Des groupes de campagne exhortent les hôtes de la COP31, la Turquie et l’Australie, à « montrer l’exemple » sur les énergies fossiles
Près de 100 groupes de campagne ont appelé vendredi les co-hôtes du sommet climatique COP31, la Turquie et l’Australie, à « montrer l’exemple » en réduisant leur dépendance aux énergies fossiles.
La Turquie accueillera les pourparlers climatiques de l’ONU en novembre, tandis que l’Australie supervisera les négociations formelles dans le cadre d’un accord inhabituel conclu après que les deux pays ont postulé pour organiser la conférence.
Le sommet prend forme alors que la guerre au Moyen-Orient fait grimper les prix de l’énergie et des matières premières, mettant en lumière la vulnérabilité des économies dépendantes des énergies fossiles face aux pénuries d’approvisionnement.
La Turquie et l’Australie ont encouragé les pays à adopter les énergies renouvelables comme protection contre les importations énergétiques peu fiables.
Mais dans une lettre ouverte publiée vendredi, 94 organisations non gouvernementales ont exhorté la Turquie et l’Australie à « s’attaquer à la cause numéro un de la crise climatique : la combustion du charbon, du pétrole et du gaz ».
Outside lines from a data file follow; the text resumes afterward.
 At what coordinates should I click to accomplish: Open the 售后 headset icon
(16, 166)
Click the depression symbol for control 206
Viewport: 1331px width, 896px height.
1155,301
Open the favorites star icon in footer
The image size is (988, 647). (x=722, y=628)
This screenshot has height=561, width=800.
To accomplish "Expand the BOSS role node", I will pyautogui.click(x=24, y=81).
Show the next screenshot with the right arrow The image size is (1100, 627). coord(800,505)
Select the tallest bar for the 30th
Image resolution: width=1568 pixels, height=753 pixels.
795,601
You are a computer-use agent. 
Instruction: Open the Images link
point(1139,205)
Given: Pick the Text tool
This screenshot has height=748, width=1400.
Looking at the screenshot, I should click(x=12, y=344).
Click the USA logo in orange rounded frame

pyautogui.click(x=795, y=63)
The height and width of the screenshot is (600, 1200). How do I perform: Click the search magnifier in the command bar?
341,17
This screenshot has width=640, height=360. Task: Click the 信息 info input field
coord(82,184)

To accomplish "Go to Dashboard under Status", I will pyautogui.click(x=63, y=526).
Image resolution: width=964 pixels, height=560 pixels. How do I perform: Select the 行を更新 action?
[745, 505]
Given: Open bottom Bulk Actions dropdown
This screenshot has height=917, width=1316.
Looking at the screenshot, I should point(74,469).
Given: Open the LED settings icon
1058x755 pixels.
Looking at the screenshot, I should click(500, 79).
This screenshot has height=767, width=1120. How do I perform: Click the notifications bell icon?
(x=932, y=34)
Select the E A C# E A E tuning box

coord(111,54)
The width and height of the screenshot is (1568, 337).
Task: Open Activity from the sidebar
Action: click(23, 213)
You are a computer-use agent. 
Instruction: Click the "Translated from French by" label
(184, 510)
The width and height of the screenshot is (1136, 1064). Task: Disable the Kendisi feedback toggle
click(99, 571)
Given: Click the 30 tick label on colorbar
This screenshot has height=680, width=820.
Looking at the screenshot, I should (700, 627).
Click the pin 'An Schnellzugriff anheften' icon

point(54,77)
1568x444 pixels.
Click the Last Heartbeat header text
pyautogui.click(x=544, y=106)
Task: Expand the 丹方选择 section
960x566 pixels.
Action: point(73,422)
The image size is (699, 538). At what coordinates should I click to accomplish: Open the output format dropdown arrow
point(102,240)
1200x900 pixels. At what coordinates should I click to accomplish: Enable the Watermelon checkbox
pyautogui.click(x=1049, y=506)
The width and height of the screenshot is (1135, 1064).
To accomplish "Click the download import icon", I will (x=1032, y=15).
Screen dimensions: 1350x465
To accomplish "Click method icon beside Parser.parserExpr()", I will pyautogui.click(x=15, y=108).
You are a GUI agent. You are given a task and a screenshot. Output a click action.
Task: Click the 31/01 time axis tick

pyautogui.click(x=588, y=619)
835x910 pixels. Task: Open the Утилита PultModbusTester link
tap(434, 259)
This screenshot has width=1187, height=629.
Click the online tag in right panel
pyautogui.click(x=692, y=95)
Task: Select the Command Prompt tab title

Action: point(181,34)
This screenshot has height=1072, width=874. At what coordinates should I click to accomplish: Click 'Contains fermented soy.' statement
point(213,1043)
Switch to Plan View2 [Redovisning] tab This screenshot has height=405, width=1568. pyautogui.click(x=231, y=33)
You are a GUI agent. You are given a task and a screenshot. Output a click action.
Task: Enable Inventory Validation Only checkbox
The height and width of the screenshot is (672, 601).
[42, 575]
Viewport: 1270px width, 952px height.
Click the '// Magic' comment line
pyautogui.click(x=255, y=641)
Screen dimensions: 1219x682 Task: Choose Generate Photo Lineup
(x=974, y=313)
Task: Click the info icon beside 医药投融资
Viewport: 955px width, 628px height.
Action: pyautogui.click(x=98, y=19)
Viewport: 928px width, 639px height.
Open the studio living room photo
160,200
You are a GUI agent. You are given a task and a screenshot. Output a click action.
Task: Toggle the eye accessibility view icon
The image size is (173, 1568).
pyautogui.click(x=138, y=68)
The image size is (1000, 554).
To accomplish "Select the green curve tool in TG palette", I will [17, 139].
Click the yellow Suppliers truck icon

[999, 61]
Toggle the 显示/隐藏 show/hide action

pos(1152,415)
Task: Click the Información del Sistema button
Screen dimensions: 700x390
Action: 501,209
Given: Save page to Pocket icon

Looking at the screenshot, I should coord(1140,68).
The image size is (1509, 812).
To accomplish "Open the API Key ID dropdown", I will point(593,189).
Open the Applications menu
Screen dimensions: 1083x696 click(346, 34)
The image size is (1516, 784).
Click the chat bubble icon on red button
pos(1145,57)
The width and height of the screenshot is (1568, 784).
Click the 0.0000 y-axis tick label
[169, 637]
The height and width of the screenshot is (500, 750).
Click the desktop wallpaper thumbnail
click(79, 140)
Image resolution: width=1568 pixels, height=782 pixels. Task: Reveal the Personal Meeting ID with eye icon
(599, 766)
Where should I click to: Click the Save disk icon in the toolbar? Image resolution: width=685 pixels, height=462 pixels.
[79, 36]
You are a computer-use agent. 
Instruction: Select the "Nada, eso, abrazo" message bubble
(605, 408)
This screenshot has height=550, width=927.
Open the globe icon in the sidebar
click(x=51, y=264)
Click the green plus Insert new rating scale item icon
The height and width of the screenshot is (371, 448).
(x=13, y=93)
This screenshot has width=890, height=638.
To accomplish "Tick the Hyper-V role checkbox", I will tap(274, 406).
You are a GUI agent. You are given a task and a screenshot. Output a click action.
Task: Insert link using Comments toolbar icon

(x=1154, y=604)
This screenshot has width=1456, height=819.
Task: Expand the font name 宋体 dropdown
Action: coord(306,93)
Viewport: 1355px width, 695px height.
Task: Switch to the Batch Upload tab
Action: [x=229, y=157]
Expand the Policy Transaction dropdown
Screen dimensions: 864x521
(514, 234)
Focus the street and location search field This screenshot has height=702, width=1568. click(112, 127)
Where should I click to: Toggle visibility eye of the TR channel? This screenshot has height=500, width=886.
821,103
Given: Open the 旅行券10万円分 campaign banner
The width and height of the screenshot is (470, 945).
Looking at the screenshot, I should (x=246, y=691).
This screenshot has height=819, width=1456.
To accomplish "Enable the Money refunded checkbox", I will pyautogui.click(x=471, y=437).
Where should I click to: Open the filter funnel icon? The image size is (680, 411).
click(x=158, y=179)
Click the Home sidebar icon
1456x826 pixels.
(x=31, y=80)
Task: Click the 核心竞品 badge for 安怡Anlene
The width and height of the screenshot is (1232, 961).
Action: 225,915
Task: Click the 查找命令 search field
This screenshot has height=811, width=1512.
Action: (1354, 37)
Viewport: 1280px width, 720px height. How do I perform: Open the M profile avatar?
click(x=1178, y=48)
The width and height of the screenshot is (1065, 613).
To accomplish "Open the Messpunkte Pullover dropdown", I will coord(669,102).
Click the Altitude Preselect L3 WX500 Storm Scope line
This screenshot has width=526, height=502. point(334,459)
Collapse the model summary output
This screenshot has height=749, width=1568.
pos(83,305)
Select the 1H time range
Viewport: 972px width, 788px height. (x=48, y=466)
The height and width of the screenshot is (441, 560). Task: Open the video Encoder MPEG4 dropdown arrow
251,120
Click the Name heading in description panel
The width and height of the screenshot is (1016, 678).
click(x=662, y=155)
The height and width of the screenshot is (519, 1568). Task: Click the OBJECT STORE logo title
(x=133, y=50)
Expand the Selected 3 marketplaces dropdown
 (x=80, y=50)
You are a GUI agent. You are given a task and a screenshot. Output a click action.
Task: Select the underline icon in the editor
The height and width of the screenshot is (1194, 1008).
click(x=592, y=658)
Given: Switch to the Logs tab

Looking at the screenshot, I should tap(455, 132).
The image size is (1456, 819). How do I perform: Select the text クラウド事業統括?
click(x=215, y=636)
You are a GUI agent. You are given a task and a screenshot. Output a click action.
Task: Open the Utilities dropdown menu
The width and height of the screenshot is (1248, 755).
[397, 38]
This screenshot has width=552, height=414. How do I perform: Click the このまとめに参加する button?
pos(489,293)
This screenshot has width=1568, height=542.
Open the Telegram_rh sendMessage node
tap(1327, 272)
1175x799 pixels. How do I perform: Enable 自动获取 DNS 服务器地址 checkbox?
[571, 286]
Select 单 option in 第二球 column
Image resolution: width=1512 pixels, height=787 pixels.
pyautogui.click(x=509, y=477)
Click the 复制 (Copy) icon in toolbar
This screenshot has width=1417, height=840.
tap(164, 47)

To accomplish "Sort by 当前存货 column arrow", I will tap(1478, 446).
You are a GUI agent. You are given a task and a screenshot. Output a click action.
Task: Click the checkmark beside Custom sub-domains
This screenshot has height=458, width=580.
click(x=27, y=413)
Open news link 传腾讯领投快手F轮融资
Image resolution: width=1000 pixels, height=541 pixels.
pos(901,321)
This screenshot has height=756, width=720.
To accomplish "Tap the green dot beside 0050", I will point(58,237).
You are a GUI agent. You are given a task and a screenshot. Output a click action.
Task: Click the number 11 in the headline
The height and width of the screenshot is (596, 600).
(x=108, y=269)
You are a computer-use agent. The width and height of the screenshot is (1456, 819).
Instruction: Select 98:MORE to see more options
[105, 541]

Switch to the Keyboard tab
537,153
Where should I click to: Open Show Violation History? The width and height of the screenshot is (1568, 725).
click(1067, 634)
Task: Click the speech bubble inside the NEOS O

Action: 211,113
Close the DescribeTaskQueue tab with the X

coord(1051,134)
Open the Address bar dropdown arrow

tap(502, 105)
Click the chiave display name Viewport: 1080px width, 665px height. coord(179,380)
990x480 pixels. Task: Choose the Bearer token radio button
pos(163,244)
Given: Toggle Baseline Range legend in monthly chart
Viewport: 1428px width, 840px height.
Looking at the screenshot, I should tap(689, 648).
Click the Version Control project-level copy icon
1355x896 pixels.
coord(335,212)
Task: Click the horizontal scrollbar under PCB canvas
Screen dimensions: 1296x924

« L’action sur les énergies fossiles doit commencer à la maison », a déclaré Duygu Kutluay de Beyond Fossil Fuels, l’un des groupes signataires de la lettre adressée au président de la COP31 Murat Kurum et au chef des négociations Chris Bowen.
« L’Australie et la Turquie doivent montrer l’exemple, démontrant la volonté politique et la cohérence nécessaires pour guider le monde vers une COP qui donne des résultats concrets pour enrayer la crise climatique », a ajouté Kutluay.
La lettre décrit les deux pays comme des « économies fortement dépendantes des énergies fossiles qui se sont engagées à œuvrer pour un avenir plus propre ».
Elle appelle la Turquie à imposer « un moratoire immédiat sur tous les nouveaux investissements dans les centrales au charbon » et à fixer un délai pour l’élimination progressive du charbon.
Le texte exhorte l’Australie à s’engager à élaborer un plan national pour sa transition hors des énergies fossiles, comprenant la réduction des exportations de charbon et de gaz « avec un arrêt immédiat des nouveaux projets ».
L’Australie est un important exportateur d’énergies fossiles et dépend largement du charbon pour sa production d’électricité, tout comme la Turquie.
Les deux pays investissent dans les énergies renouvelables et ont des objectifs de réduction des émissions de gaz à effet de serre, mais aucun n’a adopté de feuille de route nationale précisant explicitement comment il compte réduire l’utilisation des énergies fossiles.
« L’élimination progressive des énergies fossiles n’est pas seulement un objectif de réduction des émissions », a déclaré Tanyeli Behiç Sabuncu du WWF Turquie, qui a également signé la lettre.
« C’est aussi une voie vers un monde vivable pour les populations et la nature, ainsi que vers la sécurité énergétique pour les consommateurs et les entreprises », a ajouté Sabuncu.
La lettre a été publiée alors que des milliers de négociateurs climatiques se rassemblaient cette semaine et la semaine prochaine dans la ville allemande de Bonn pour jeter les bases de la COP31.
Les pourparlers de Bonn sont l’occasion de rédiger des textes de négociation et de réduire les divergences avant les décisions attendues à la COP31, qui doit débuter le 9 novembre à Antalya.